Platelets are the cells that circulate within our blood and bind together when they recognize damaged blood vessels. When you get a cut, for example, the platelets bind to the site of the damaged vessel, thereby causing a blood clot.
Testing your platelet count measures how many platelets you have in your blood. Platelets are parts of the blood that help the blood clot. They are smaller than red or white blood cells.
Why the test is performed
The number of platelets in your blood can be affected by many diseases. Platelets may be counted to monitor or diagnose diseases, or to look for the cause of excess bleeding or clotting.
What a low platelet count means?
A low platelet count is below 150,000. If you do not have enough platelets, you may bleed too much. If your platelet count is below 50,000, your risk of bleeding is much higher. Even everyday activities can cause this bleeding. You need to know how to prevent bleeding and what to do if you have bleeding.
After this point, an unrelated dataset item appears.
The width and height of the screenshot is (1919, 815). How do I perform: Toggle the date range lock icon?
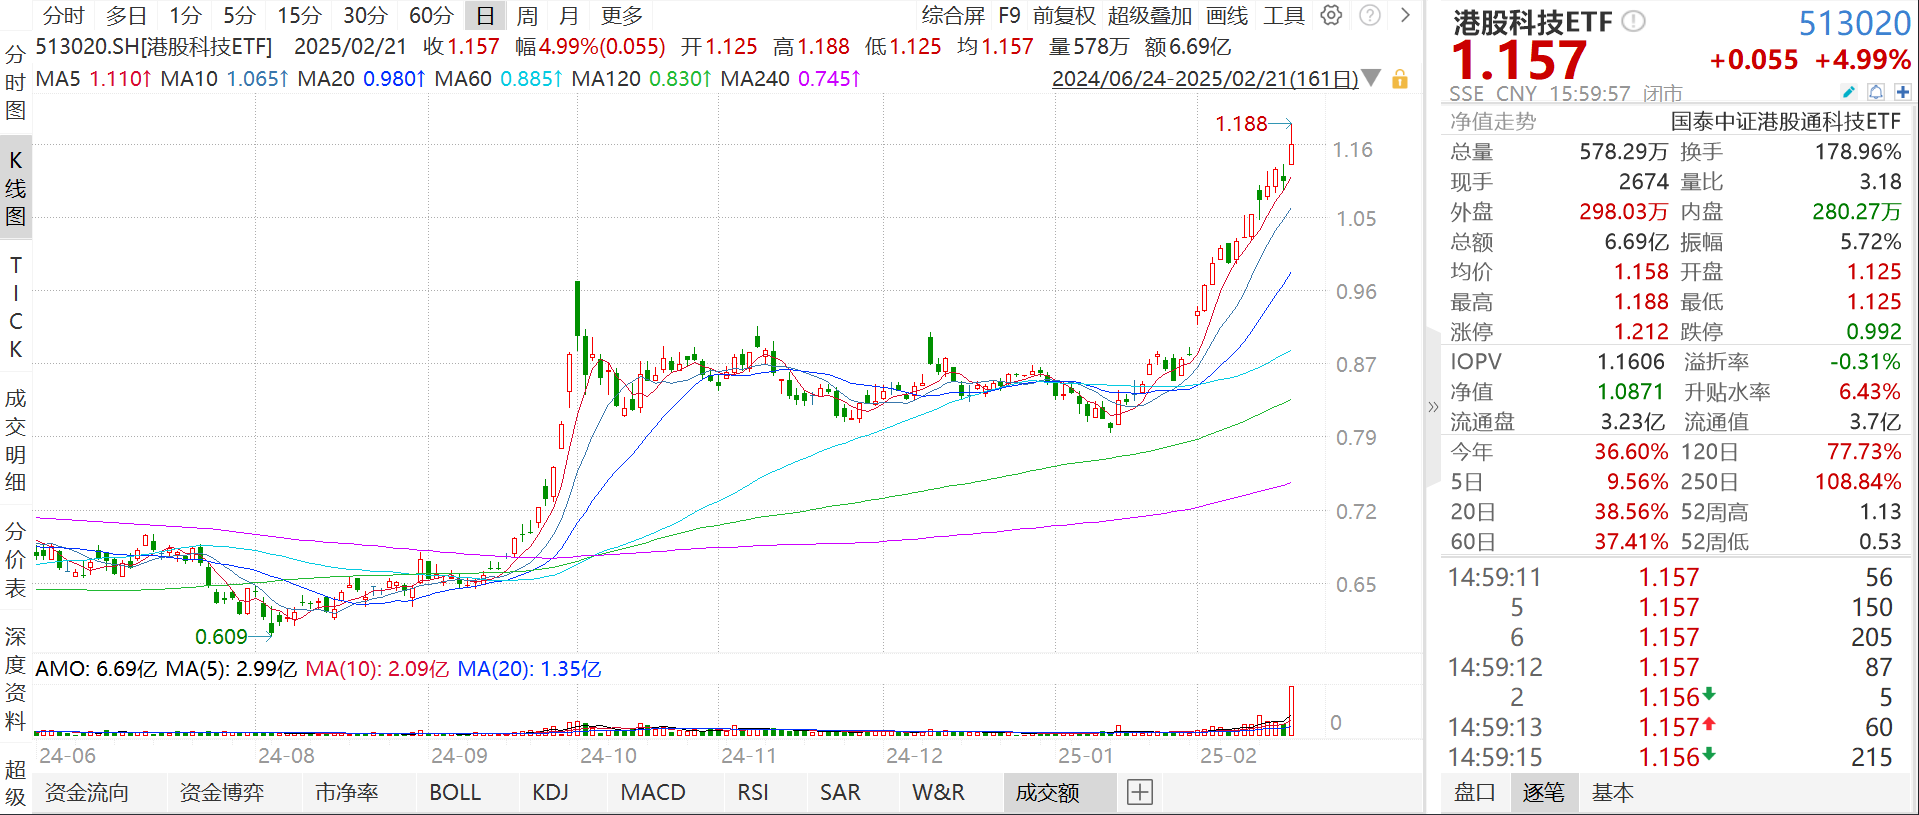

Low platelet count can be divided into three major causes:
- Not enough platelets are made in the bone marrow
- Platelets are being destroyed while in the bloodstream
- Platelets are being destroyed while in the spleen or liver
Three of the more common causes of this problem are:
- Cancer treatments such as drugs or chemotherapy, as well as radiation
- Drugs and medicines
- Autoimmune disorders, in which occurs when the immune system mistakenly attacks and destroys healthy body tissue, such as platelets
What does a high platelet count result mean?
A high platelet count is 400,000 or above. A higher-than-normal number of platelets (thrombocytosis) refers to when your body is making too many platelets. That may be caused by:
- A type of anemia in which red blood cells in the blood are destroyed earlier than normal.
- After certain infections, major surgery or trauma, allergic reactions
- Certain medicines
- Polycythemia vera
Some people with high platelet counts may be at risk of forming blood clots that can lead to serious medical problems.